What needs to be done
After the line containing "repairs@rbihawker.com (41, 2023)", write nothing more; before it, reproduce every line of the material below exactly, starting with the first.
· · · · ·
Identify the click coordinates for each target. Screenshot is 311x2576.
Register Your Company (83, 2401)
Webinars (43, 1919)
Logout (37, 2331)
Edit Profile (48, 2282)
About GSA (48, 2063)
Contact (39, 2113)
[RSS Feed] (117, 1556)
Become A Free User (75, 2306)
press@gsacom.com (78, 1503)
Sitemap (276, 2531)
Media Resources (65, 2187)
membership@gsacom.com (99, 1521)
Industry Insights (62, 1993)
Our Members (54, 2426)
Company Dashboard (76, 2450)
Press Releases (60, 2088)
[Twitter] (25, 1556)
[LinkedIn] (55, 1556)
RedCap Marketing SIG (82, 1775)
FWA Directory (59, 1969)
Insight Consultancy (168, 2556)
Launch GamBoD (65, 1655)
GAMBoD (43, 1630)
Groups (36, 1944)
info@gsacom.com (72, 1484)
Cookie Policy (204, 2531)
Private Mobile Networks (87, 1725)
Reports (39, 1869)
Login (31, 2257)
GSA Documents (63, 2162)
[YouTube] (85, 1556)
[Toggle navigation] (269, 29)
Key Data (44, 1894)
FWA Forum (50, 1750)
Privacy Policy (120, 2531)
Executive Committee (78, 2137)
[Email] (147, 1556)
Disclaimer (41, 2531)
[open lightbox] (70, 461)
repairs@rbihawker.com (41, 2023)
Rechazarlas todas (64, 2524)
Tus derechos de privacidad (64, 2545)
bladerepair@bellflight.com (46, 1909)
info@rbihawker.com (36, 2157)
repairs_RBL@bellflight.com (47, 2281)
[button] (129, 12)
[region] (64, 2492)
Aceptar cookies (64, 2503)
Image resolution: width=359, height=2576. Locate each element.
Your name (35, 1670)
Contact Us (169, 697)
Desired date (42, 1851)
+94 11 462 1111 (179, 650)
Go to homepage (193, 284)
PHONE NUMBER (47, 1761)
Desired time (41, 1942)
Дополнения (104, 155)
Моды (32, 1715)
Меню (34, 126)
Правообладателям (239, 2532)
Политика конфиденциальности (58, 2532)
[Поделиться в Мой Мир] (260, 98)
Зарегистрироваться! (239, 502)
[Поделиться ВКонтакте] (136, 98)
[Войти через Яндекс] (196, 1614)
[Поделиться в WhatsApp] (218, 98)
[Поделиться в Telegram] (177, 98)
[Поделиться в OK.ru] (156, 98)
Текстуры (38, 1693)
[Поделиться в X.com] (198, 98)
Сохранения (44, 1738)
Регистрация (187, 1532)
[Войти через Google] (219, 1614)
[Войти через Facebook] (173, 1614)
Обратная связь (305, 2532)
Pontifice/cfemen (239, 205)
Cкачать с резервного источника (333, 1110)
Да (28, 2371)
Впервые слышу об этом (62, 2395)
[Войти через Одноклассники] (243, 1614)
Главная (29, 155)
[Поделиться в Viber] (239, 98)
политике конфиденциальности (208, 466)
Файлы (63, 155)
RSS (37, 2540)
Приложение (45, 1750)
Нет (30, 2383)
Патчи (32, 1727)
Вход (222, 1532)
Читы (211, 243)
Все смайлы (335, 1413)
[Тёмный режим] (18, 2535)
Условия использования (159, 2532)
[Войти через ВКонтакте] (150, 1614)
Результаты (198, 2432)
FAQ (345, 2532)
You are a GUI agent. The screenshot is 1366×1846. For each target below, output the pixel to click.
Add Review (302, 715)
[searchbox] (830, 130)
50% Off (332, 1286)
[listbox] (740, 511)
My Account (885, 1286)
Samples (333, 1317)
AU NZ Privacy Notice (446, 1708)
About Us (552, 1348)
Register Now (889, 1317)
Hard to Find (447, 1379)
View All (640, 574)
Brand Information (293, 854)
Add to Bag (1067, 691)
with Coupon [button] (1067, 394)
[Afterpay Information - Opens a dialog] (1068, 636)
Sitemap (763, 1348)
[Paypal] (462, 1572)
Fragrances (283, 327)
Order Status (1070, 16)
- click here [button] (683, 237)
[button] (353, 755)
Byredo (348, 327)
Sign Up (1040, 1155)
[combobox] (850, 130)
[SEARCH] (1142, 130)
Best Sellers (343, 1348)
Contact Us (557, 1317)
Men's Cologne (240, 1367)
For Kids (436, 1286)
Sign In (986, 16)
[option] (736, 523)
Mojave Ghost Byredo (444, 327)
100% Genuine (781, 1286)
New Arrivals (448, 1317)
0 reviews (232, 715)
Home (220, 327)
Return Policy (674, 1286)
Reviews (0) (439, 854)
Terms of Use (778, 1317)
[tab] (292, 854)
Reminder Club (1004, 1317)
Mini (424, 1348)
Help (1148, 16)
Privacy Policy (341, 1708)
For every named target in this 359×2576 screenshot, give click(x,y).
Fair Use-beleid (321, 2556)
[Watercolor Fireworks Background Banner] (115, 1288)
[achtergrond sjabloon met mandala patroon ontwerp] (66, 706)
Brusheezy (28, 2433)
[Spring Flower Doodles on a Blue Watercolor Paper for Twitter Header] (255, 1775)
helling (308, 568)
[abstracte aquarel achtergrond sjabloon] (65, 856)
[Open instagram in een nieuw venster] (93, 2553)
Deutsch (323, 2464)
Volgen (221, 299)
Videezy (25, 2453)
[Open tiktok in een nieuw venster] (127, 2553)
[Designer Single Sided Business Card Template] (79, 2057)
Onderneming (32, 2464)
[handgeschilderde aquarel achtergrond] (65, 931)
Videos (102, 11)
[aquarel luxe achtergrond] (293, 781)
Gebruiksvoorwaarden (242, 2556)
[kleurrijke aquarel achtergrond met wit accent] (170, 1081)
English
· · · · ·
Reply
Identify the click coordinates for each target. Screenshot is 311x2576.
Register Your Company (83, 2401)
Webinars (43, 1919)
Logout (37, 2331)
Edit Profile (48, 2282)
About GSA (48, 2063)
Contact (39, 2113)
[RSS Feed] (117, 1556)
Become A Free User (75, 2306)
press@gsacom.com (78, 1503)
Sitemap (276, 2531)
Media Resources (65, 2187)
membership@gsacom.com (99, 1521)
Industry Insights (62, 1993)
Our Members (54, 2426)
Company Dashboard (76, 2450)
Press Releases (60, 2088)
[Twitter] (25, 1556)
[LinkedIn] (55, 1556)
RedCap Marketing SIG (82, 1775)
FWA Directory (59, 1969)
Insight Consultancy (168, 2556)
Launch GamBoD (65, 1655)
GAMBoD (43, 1630)
Groups (36, 1944)
info@gsacom.com (72, 1484)
Cookie Policy (204, 2531)
Private Mobile Networks (87, 1725)
Reports (39, 1869)
Login (31, 2257)
GSA Documents (63, 2162)
[YouTube] (85, 1556)
[Toggle navigation] (269, 29)
Key Data (44, 1894)
FWA Forum (50, 1750)
Privacy Policy (120, 2531)
Executive Committee (78, 2137)
[Email] (147, 1556)
Disclaimer (41, 2531)
[open lightbox] (70, 461)
repairs@rbihawker.com (41, 2023)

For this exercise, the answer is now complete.